Вот он, Египет... Господи Боже мой... Эти чернявые, грубого мяса, оплывшие бабы в аляповатой синтетике... Крупный план: человечья самка, выглядывая из белого нейлонового кокона, вступает в период узаконенной яйцекладки... Ее девственность невольно девальвируется бременем дешевой и грубой косметики...
А ты-то, конечно, мечтаешь обонять лилии и бальзамические масла на брачном пиру Тутанхамона?
С меня, скажем честно, и Аменхотепа хватило бы.

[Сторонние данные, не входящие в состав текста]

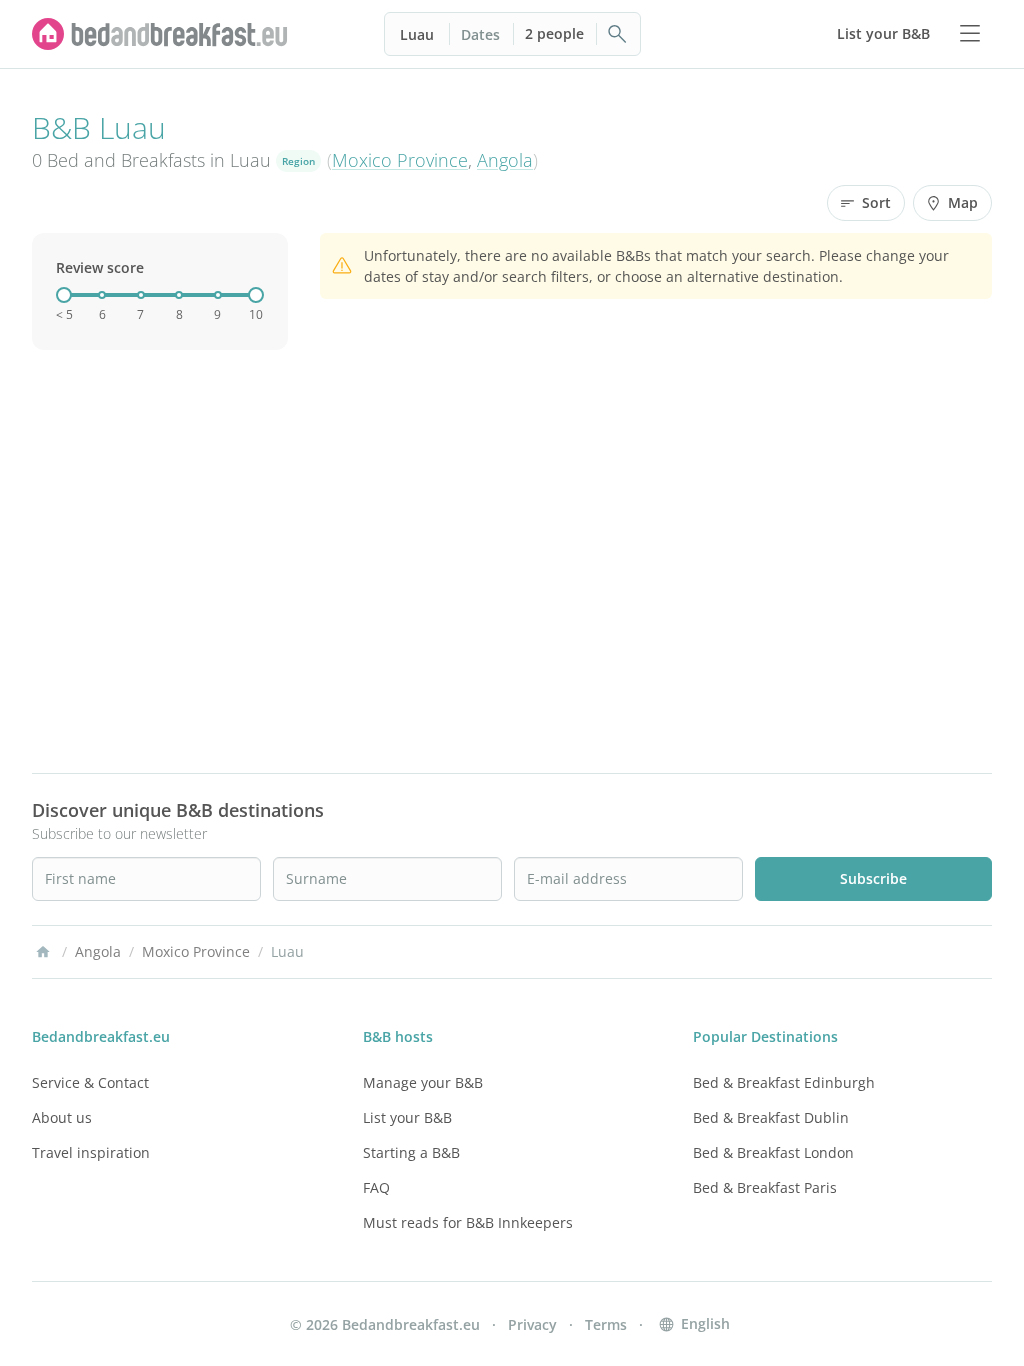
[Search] (618, 34)
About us (62, 1117)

И все-таки: за что мне эта комсомольская свадьба в рабочей столовке на окраине Сумгаита?
Сцена 7. Background
(Вставная глава)
Азербайджан.
“Азебарджан”, как это произносили дефективные, плебейского племени, кесари (словно габсбургскую губу, стойко друг у друга перенимавшие уродство дикции).
Азербайджан. Выцветший белесо-розовый флаг над куполом минарета... Жара. Нищета. Пестрота тряпок.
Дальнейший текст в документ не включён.